ENTRE O VIVO E O FICTÍCIO
Lembrei da imagem de Nabuco nos livros da escola, e procurei outras imagens dele em outros livros. A respeito da construção de personagens, Antonio Candido dizia que “o romance se baseia num certo tipo de relação entre o ser vivo e o ser fictício, manifestada através da personagem, que é a concretização deste”. Assim, depois de percorrer toda biografia e bibliografia de Nabuco e a respeito dele, o encontro mais forte que tivemos foi através de seu retrato.
A foto, de 1876, encontrada em uma iconografia, revela um jovem de ar imponente, cabelos ondulados, bigodes fartos e um olhar direto, que, no entanto, não olhavam o fotógrafo, mas outro horizonte. O que mais chamava a atenção, porém, era a postura. O tronco se direcionava para um lado, a cabeça para outro, um braço repousava no quadril, o outro, esticado ao longo do corpo, segurava um chapéu. A imagem não revelava unidade, nem ponto de equilíbrio. O corpo apontava uma direção, o olhar se virava para o lado oposto. Enquanto um braço aparentava acompanhar o movimento de seguir adiante, o outro parecia que estava farto de tudo e buscava repouso. Na época, Nabuco tinha 27 anos. Era formado em direito, mas desinteressado em seguir o rumo jurídico. Amante da poesia, da filosofia e da história, dos salões, da boemia e do Velho Mundo. Próximo da política liberal, sob a influência do pai, Nabuco de Araújo, mas hesitante entre a monarquia e a república. Já havia trabalhado como advogado, jornalista, cronista, crítico de teatro e literatura, assumia agora o seu primeiro cargo público, como diplomata. Mas a foto dizia que, apesar do emprego estável, a busca continuava. Nabuco voltava-se para todas as direções, como se quisesse abraçar o mundo de uma só vez. “A criação literária começa com as consequências dos atos, não com os atos em si mesmo”, disse uma vez a escritora americana Katherine Anne Porter, “são nas reverberações que se inicia o trabalho do escritor”. E era desse modo que eu enxergava aquela imagem de Nabuco. Uma reverberação do jovem interessado pela vida em todos os seus aspectos, tão interessado a ponto de multiplicar-se em outros, a ponto de hesitar diante de caminhos estabelecidos, a desejar experimentar todas as direções. Ali estava um vislumbre da personagem, indicado pelo próprio Nabuco. A pessoa, antes, muito antes de tornar-se a personalidade histórica. Ali iniciava a trajetória de um personagem desfeito de certezas, mas repleto de questionamentos.

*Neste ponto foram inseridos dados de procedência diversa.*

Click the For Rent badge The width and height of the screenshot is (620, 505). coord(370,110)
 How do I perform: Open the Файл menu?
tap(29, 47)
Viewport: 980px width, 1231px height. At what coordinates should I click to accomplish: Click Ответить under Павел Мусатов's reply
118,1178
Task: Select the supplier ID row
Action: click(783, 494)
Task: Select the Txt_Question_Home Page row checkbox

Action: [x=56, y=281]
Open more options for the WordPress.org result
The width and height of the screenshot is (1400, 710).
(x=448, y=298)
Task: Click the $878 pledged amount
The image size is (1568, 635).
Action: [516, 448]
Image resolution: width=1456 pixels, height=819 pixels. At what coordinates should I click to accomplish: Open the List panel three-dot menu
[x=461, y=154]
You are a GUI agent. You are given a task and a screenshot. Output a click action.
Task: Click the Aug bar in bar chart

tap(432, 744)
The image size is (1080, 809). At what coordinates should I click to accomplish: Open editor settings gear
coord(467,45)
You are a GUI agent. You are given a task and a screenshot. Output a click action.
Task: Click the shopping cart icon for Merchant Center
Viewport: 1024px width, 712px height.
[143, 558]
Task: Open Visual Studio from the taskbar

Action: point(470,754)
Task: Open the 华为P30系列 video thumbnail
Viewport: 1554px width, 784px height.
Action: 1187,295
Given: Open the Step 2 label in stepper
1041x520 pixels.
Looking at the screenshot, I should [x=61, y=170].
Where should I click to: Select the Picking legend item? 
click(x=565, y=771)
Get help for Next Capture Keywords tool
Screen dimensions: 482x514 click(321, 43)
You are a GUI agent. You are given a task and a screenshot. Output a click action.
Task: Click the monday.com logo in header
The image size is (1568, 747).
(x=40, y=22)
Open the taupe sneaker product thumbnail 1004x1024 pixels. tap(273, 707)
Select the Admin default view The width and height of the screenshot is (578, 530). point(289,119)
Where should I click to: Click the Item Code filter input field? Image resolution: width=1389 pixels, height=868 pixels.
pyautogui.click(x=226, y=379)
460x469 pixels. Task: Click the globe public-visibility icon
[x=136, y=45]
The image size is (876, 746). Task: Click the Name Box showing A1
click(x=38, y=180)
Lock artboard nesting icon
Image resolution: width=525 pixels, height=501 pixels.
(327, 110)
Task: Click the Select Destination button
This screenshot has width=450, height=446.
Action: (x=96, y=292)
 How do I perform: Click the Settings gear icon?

Não era apenas o Joaquim Nabuco das conferências e dos discursos que eu buscava, mas o Nabuco antes de subir ao palanque e depois de descer dele, o Nabuco jantando com o pai, seu grande ídolo, e a mãe, Ana Benigna. “Devo interessar-me pelos acontecimentos?”, perguntou uma vez a escritora Clarice Lispector, ela mesma respondendo que não se interessava pelos fatos em si, mas pela repercussão dos mesmos nos indivíduos. E era essa repercussão, esse eco de pensamentos e emoções, que eu procurava no menino Nabuco que viu pela primeira vez um jovem escravo fugido e ferido, que presenciou aos oito anos a morte de sua madrinha, por quem foi criado até essa idade; no rapazinho que adorava a agitação da corte na mesma intensidade que adorava a exaltação da poesia; no jovem recém-formado que defendeu no tribunal um escravo que havia assassinado o seu senhor, convencendo a todos que ele havia agido em defesa própria; no jovem que se apaixonou pela bela Eufrásia e com ela viveu uma longa, mas impossível história de amor; no homem que dedicou a sua vida à causa abolicionista, e tantos outros Nabucos.
Nessas repercussões, formadas de pensamentos, sentimentos, palavras e atos, estão as circunstâncias imaginárias que partem da personalidade histórica, da fotografia cristalizada, e que buscam, num esforço incessante, atravessar suas fronteiras, alcançar uma realidade além do documento e da imagem, sem a intenção de definir um retrato, mas de desenhar um espírito, de construir internamente uma trajetória. Como se o modelo saísse da fotografia e ganhasse as ruas, como se a voz dos palanques alcançasse nossos ouvidos.